Oil prices rise on expectations of interest rate cuts despite supply concerns


(MENAFN) During early Thursday trading, oil prices continued their upward trajectory from the previous session, buoyed by growing anticipation of a potential interest rate cut by the Federal Reserve in September. However, gains were tempered by concerns over rising US inventories and the OPEC+ alliance's plan to increase oil supplies.

In terms of price action, brent crude futures rose by 31 cents, or 0.40 percent, to USD78.72 per barrel, while US West Texas Intermediate crude futures increased by 41 cents, or 0.55 percent, to USD74.48.

The market sentiment was influenced by expectations of an interest rate cut in September, with nearly two-thirds of economists foreseeing such a move, according to a recent poll. Lower interest rates typically reduce borrowing costs, potentially stimulating economic activity and boosting oil demand.
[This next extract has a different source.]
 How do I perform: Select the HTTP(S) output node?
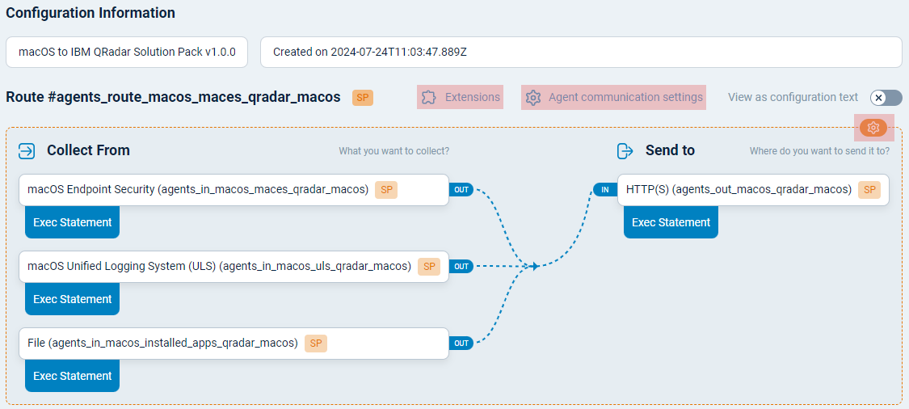(x=739, y=190)
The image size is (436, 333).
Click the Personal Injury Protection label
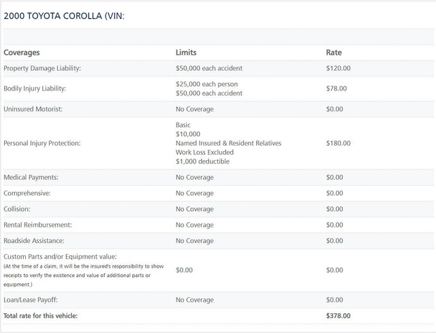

However, uncertainty looms over the path of US interest rates, as the service sector, a significant contributor to the country's economic output, rebounded in May after contracting the previous month. This could weaken the rationale for lowering interest rates.

Despite the positive sentiment regarding interest rates, oil prices faced downward pressure due to supply-related developments. Both Brent and WTI benchmarks were on track for a weekly decline of around four percent until Thursday, primarily influenced by OPEC+'s decision on oil production cuts.

OPEC+ recently agreed to extend most of its production cuts until 2025, while gradually easing voluntary cuts by eight members starting in October. Additionally, Saudi Arabia's decision to lower the official selling prices for crude in July, coupled with data from the US Energy Information Administration indicating a rise in crude inventories by 1.2 million barrels in the week ending May 31, added to supply concerns.

These factors collectively contributed to the mixed performance of oil prices during Thursday's trading session, as the market weighed rate cut expectations against supply-related uncertainties.